WHAT THE TASK ASKS:
Put the lines below into a numbered list, starting at the line containing "Viewport: 1920px width, 1080px" and ending at the last line. Skip blank lines and leave out the pictures.

--- start LISTING ---

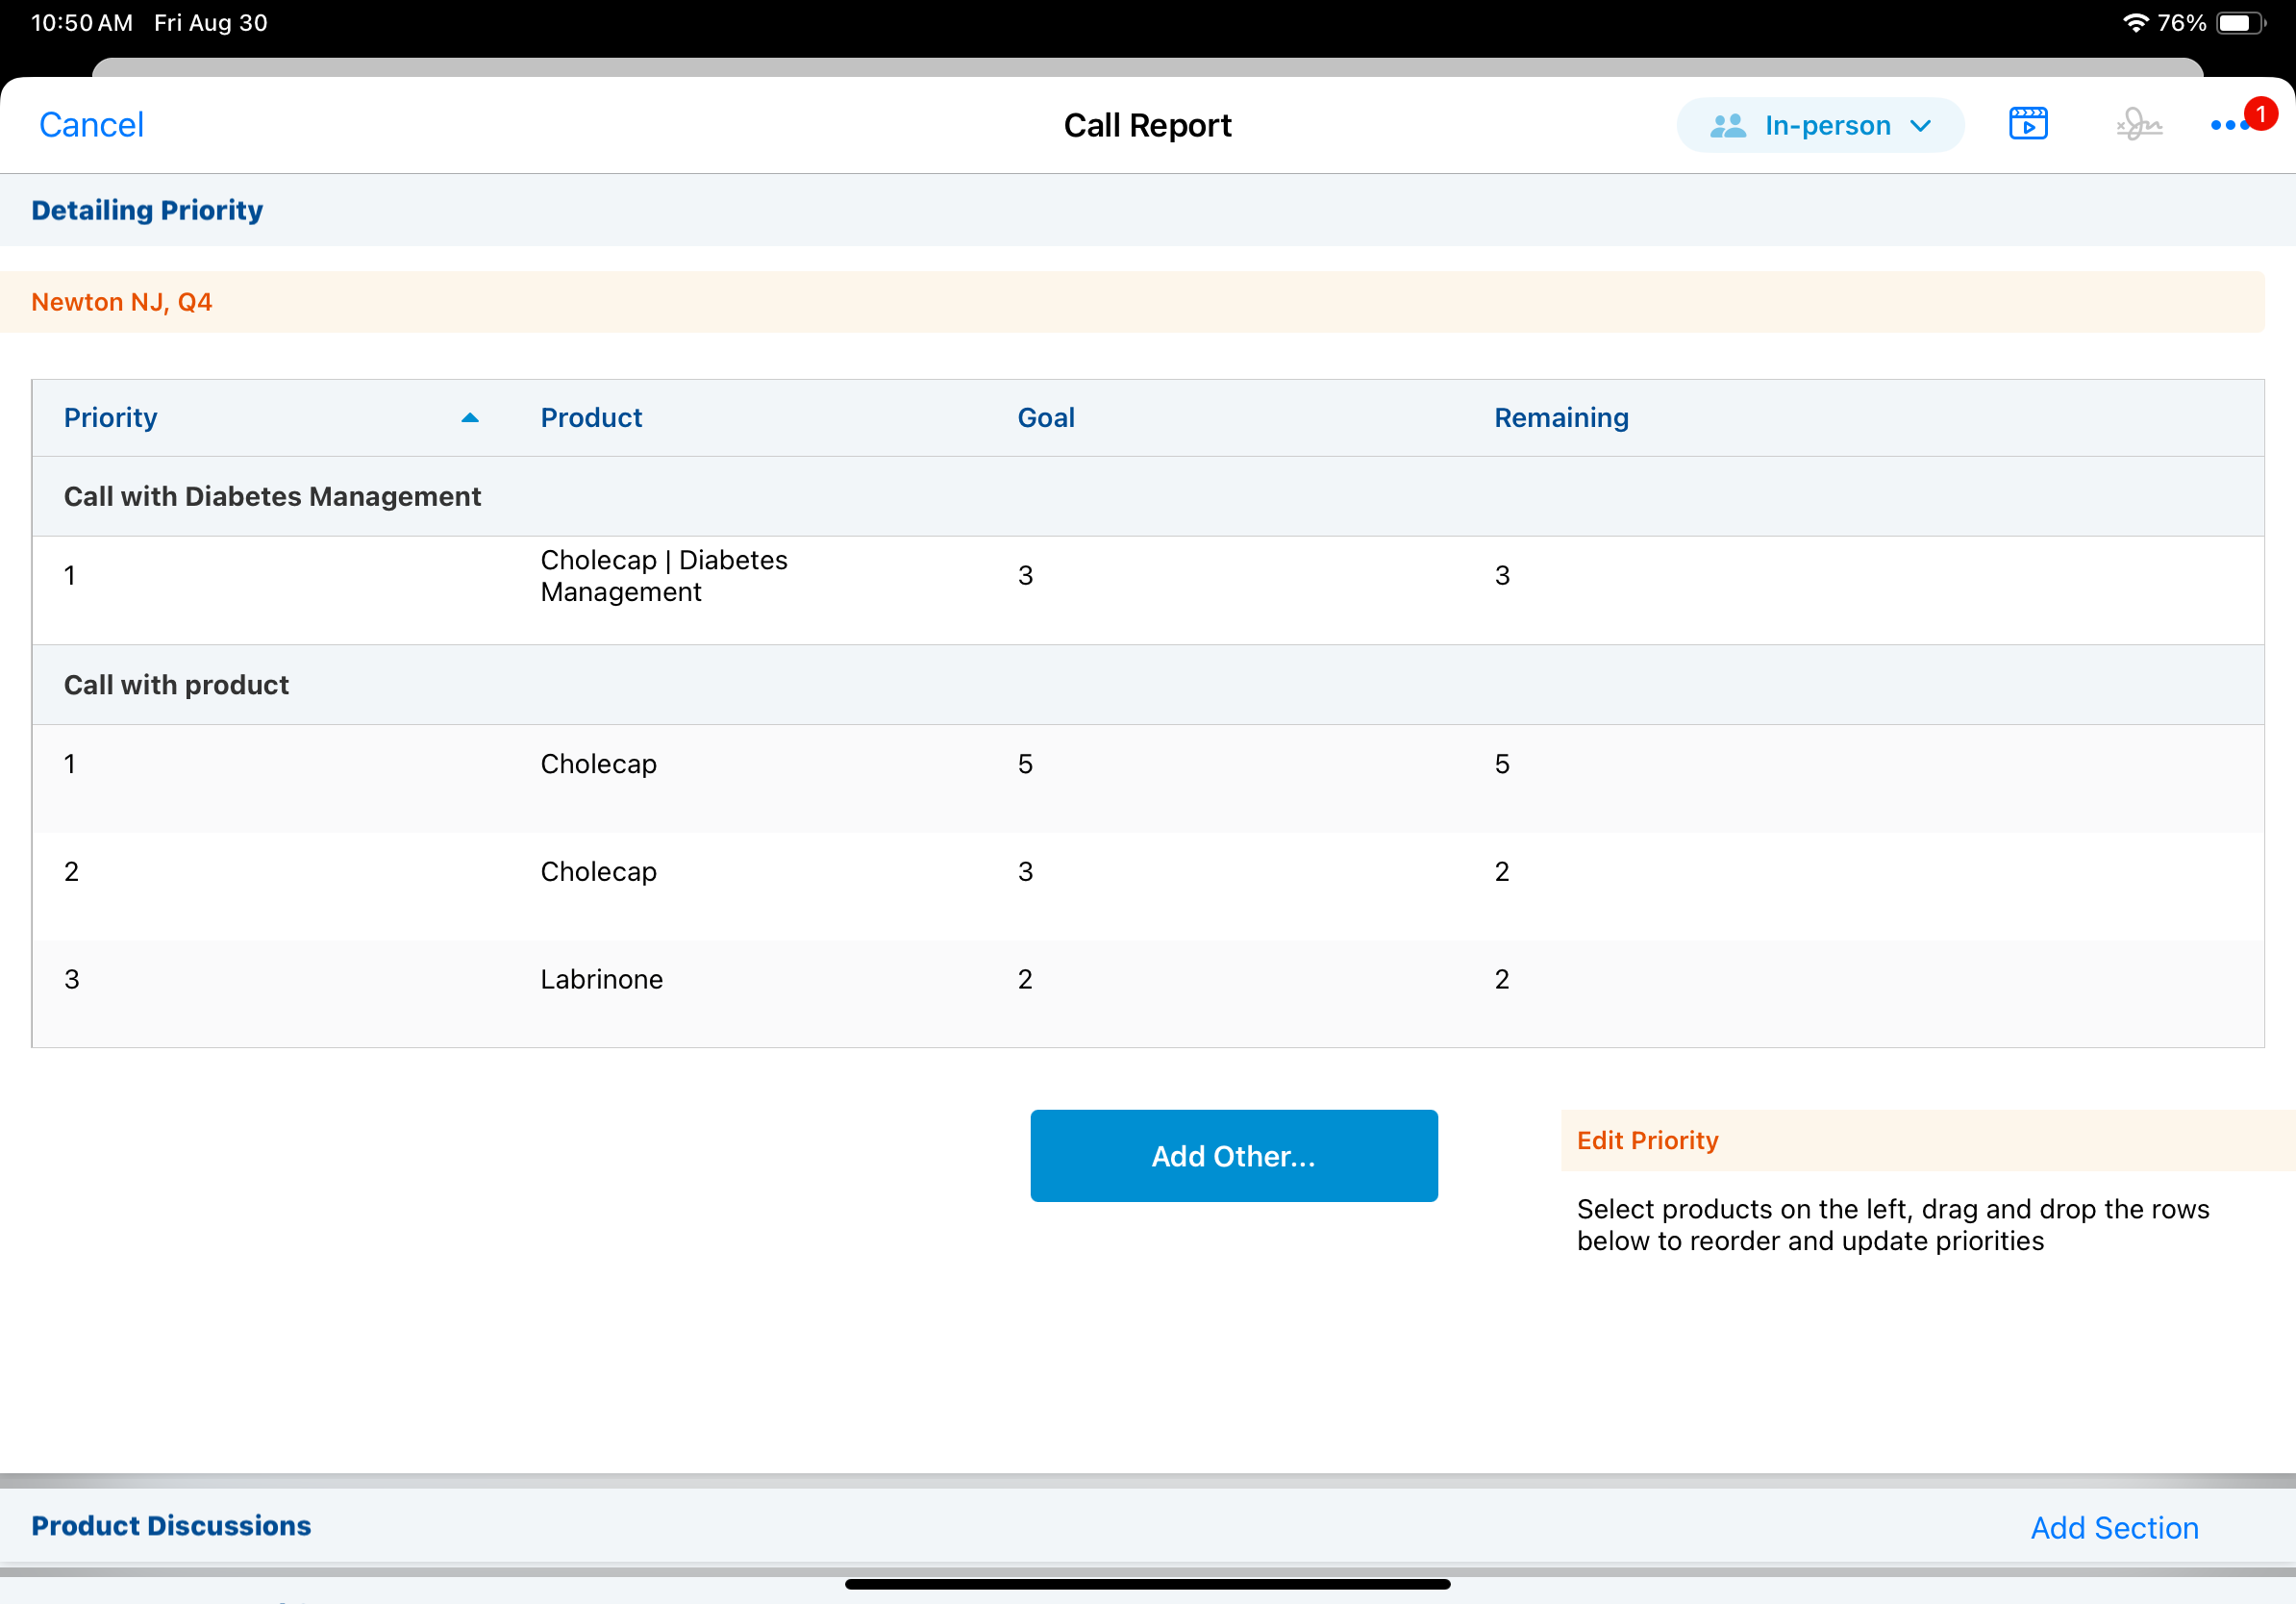Tap the Wi-Fi status icon
The height and width of the screenshot is (1604, 2296).
(x=2134, y=23)
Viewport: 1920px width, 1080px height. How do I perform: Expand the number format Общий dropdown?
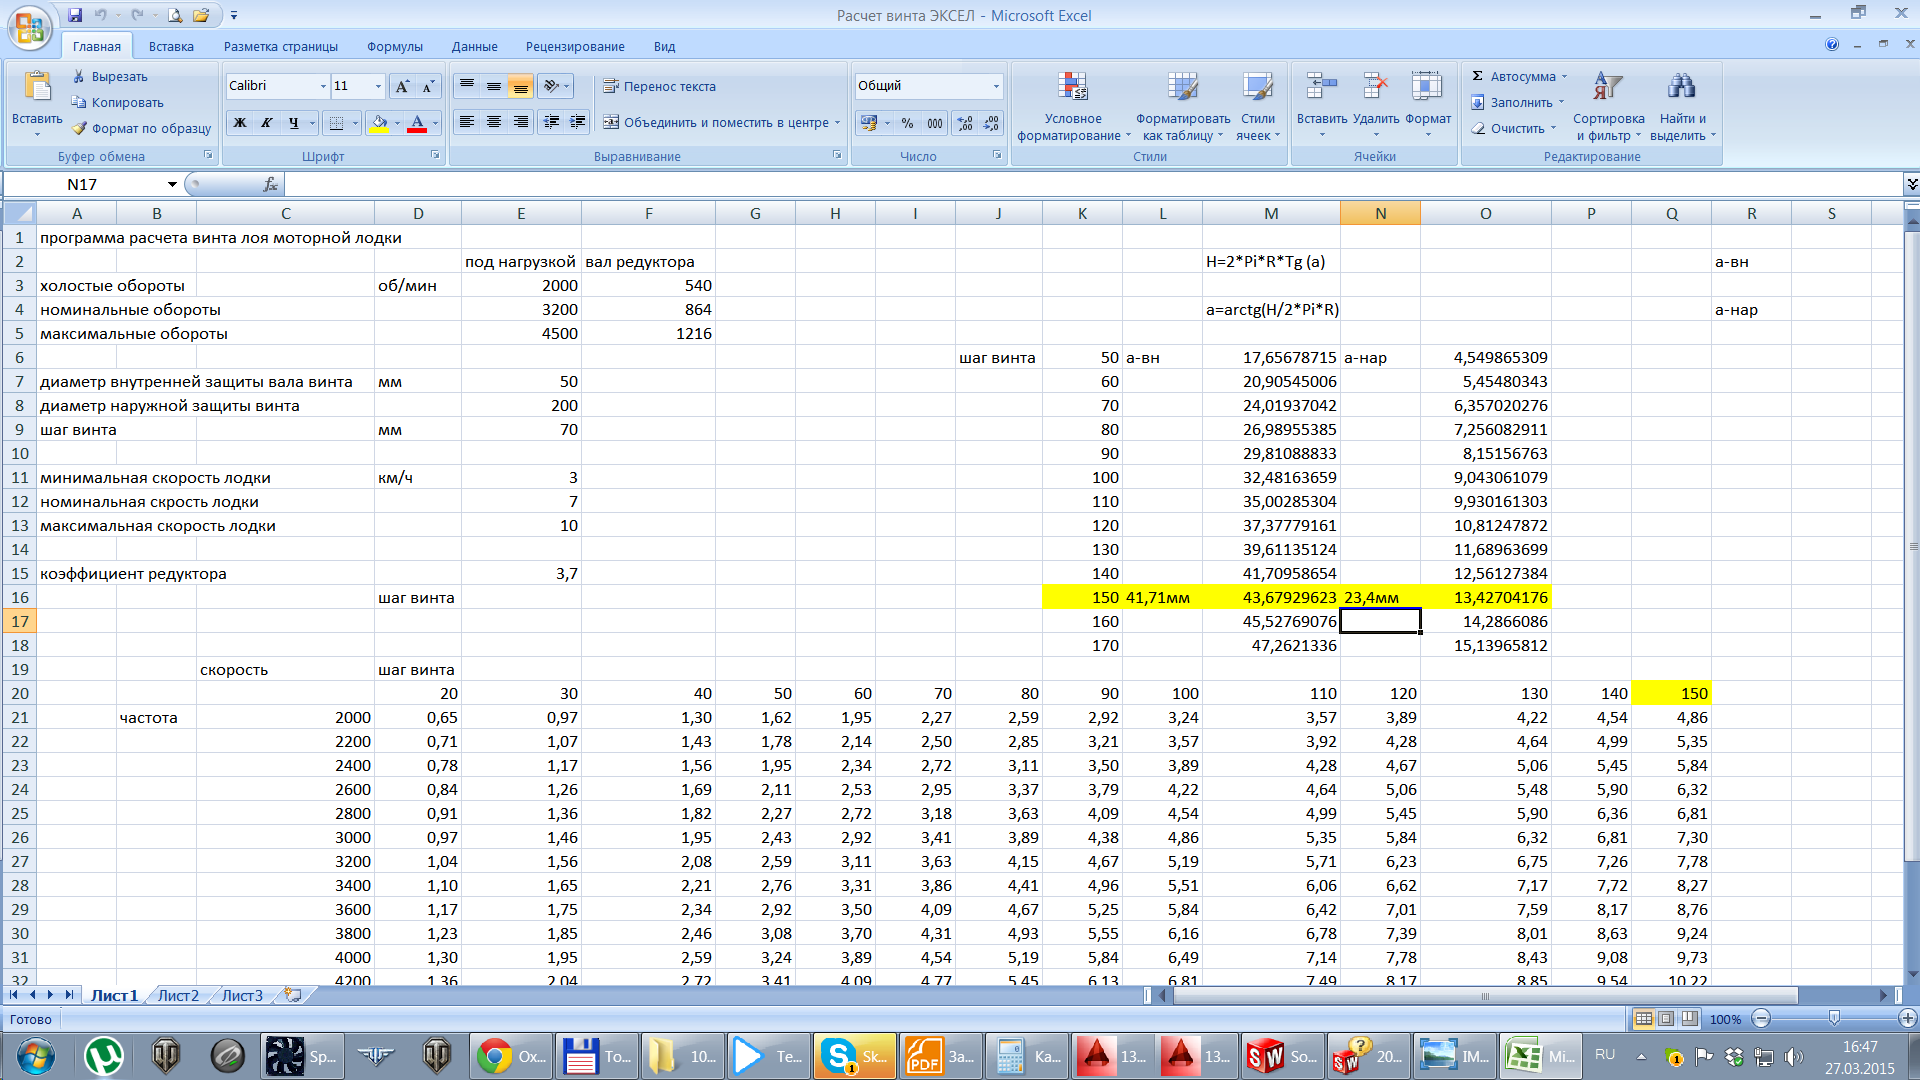coord(996,86)
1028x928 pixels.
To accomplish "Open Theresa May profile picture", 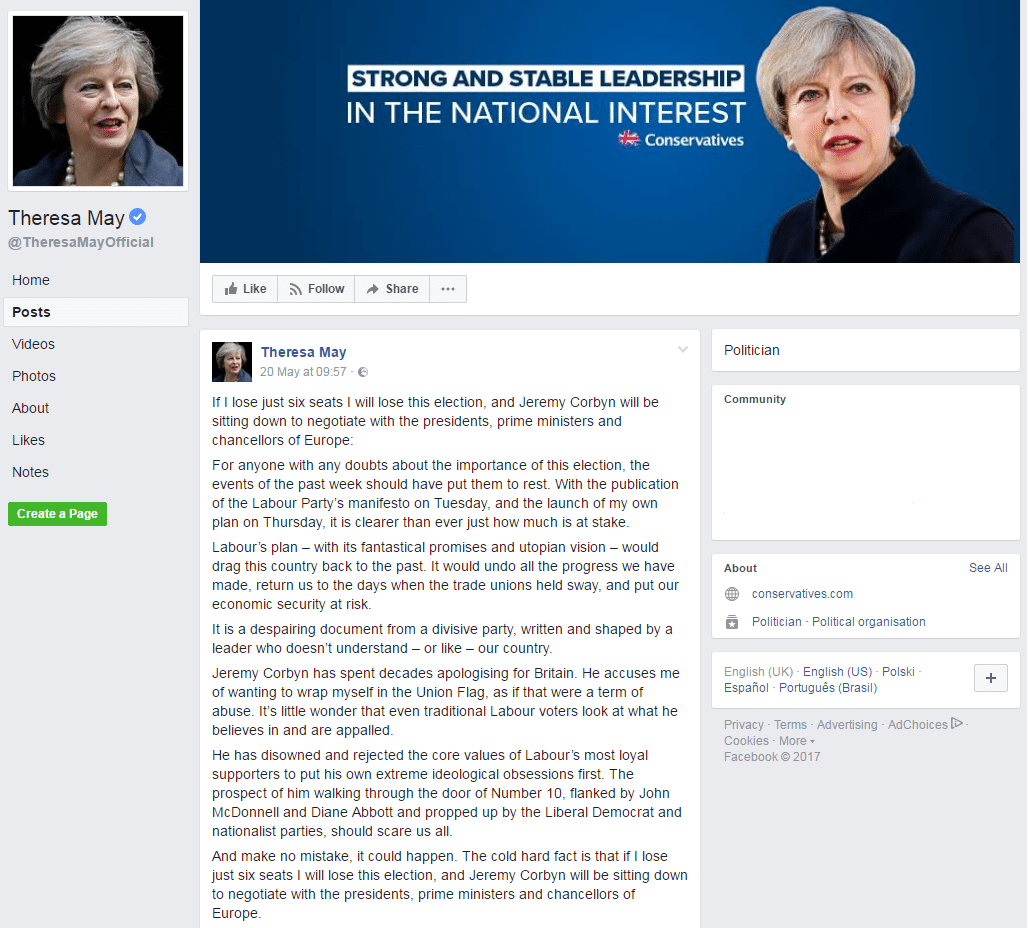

--- end LISTING ---

FINAL RESULT:
1. Viewport: 1920px width, 1080px height. How do I perform: Expand the number format Общий dropdown?
2. coord(996,86)
3. 1028x928 pixels.
4. To accomplish "Open Theresa May profile picture", 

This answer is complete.